(EXERCISE INPUT)
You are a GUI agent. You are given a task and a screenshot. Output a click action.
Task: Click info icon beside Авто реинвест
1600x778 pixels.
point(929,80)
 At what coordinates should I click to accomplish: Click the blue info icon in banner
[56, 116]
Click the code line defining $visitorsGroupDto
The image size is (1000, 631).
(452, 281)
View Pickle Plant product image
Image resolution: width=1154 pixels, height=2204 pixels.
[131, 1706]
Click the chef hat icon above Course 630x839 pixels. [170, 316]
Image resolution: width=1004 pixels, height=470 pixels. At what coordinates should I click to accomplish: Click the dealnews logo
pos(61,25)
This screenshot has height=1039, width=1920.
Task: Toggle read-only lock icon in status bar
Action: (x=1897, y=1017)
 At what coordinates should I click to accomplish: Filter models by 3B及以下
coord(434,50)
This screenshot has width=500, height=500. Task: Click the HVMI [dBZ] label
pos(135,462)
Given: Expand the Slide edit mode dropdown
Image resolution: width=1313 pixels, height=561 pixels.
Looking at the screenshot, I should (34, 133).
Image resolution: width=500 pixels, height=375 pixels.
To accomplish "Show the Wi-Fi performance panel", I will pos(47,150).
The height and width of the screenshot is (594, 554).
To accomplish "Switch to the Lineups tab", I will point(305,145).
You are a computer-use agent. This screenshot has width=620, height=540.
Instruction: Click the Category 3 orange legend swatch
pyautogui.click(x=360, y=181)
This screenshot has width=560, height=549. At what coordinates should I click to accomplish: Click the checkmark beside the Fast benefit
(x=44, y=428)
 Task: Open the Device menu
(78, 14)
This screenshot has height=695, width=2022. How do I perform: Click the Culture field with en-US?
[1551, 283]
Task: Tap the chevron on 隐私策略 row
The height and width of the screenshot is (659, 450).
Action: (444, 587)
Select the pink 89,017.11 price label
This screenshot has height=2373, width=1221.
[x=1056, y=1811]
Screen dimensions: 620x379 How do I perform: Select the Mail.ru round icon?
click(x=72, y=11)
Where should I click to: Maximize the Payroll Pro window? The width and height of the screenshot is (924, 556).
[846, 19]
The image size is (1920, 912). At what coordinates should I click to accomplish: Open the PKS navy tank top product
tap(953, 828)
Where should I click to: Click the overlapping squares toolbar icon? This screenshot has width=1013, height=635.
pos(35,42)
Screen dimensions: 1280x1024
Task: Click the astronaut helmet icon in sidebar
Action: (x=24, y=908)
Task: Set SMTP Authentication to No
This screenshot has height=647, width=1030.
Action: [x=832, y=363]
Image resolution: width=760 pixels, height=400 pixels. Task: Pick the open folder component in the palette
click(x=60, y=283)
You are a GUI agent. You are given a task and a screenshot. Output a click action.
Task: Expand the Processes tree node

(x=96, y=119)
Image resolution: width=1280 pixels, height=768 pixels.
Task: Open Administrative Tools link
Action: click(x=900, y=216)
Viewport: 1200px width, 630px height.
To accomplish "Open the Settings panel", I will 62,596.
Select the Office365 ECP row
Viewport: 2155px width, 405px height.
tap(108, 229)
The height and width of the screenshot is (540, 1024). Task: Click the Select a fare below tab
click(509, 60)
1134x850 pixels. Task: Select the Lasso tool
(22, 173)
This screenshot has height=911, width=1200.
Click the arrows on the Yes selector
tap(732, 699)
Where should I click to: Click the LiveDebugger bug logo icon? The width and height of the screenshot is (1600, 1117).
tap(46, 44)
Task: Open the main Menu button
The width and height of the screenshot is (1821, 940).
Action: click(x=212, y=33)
(End EXERCISE INPUT)
** TASK ITEM **
Write down, word for word, the lines above from the one containing "1600x778 pixels." through the one containing "Click the chef", both ends included.

** SOLVED EXERCISE **
1600x778 pixels.
point(929,80)
 At what coordinates should I click to accomplish: Click the blue info icon in banner
[56, 116]
Click the code line defining $visitorsGroupDto
The image size is (1000, 631).
(452, 281)
View Pickle Plant product image
Image resolution: width=1154 pixels, height=2204 pixels.
[131, 1706]
Click the chef hat icon above Course 630x839 pixels. [170, 316]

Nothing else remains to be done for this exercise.